You state that in Escambia County several jail facilities have a combined capacity of approximately 1422 inmates, but presently house in excess of 1800 individuals. The overcrowding has raised concerns of inmate health and safety, the protection of employees and correctional officers, and the potential for outside intervention. In response to this matter, the board of county commissioners established a county public safety coordinating council to assess the population status of the county's detention or correctional facilities and to make recommendations regarding reducing the inmate population.

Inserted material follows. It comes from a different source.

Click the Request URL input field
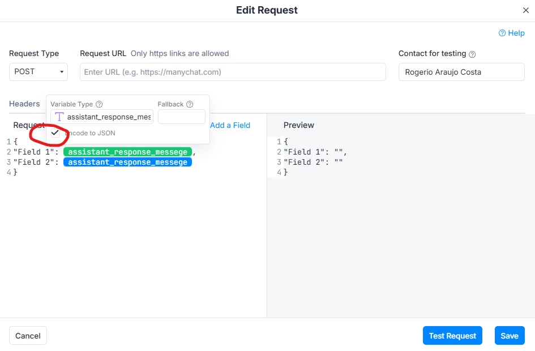pos(233,72)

Section 951.26, Florida Statutes, contemplates that each county will establish a public safety coordinating council or join in a consortium with one or more other counties to establish such a council for the geographic area represented by the member counties. Among the members of the council are the state attorney, the public defender, the chief circuit judge, the chief county judge, the sheriff, or designees of these officials. The section further provides:
"The council shall meet at the call of its chairperson for the purpose of assessing the population status of all detention or correctional facilities owned or contracted by the county, or the county consortium, and formulating recommendations to ensure that the capacities of such facilities are not exceeded. Such recommendations shall include an assessment of the availability of pretrial intervention or probation programs, work-release programs, substance abuse programs, gain-time schedules, applicable bail bond schedules, and the confinement status of the inmates housed within each facility owned or contracted by the county or the county consortium."[1] (e.s.)
As a statutorily created administrative entity, the county public safety coordinating council or a consortium of such councils is limited to the powers expressly granted or those necessary to carry out the specifically granted powers.[2] Should there be any doubt as to whether a particular power may be exercised lawfully, it should be resolved against its exercise.[3]
The plain language of the enabling legislation authorizes the council to assess the population status of the county's detention and correctional facilities and to make recommendations to prevent over-crowding of these facilities. There appears to be no greater authority that would allow the council to implement its recommendations or to take independent steps to reduce the inmate population.
Section 951.21, Florida Statutes, prescribes the manner in which gain-time may be awarded by the county commission. This office has previously determined that a county commission may not, absent statutory authority, grant commutation of time for good conduct of county prisoners in excess of that provided in section 951.21, Florida Statutes.[4]
I trust these informal comments will be helpful in resolving the matter that you have raised.
Sincerely,
Richard E. Doran
Attorney General
RED/tls
---------------------------------------------------------
[1] Section 951.26(2), Fla. Stat.
[2] See State ex rel. Greenberg v. Florida State Board of Dentistry, 297 So. 2d 628 (Fla. 1st DCA 1974), cert. dismissed, 300 So. 2d 900 (Fla. 1974); City of Cape Coral v. GAC Utilities, Inc., of Florida, 281 So. 2d 493 (Fla. 1973).
[3] Id. See also Ops. Att'y Gen. Fla. 02-01 (2002) and 92-30 (1992).
[4] See Op. Att'y Gen. Fla. 01-13 (2001).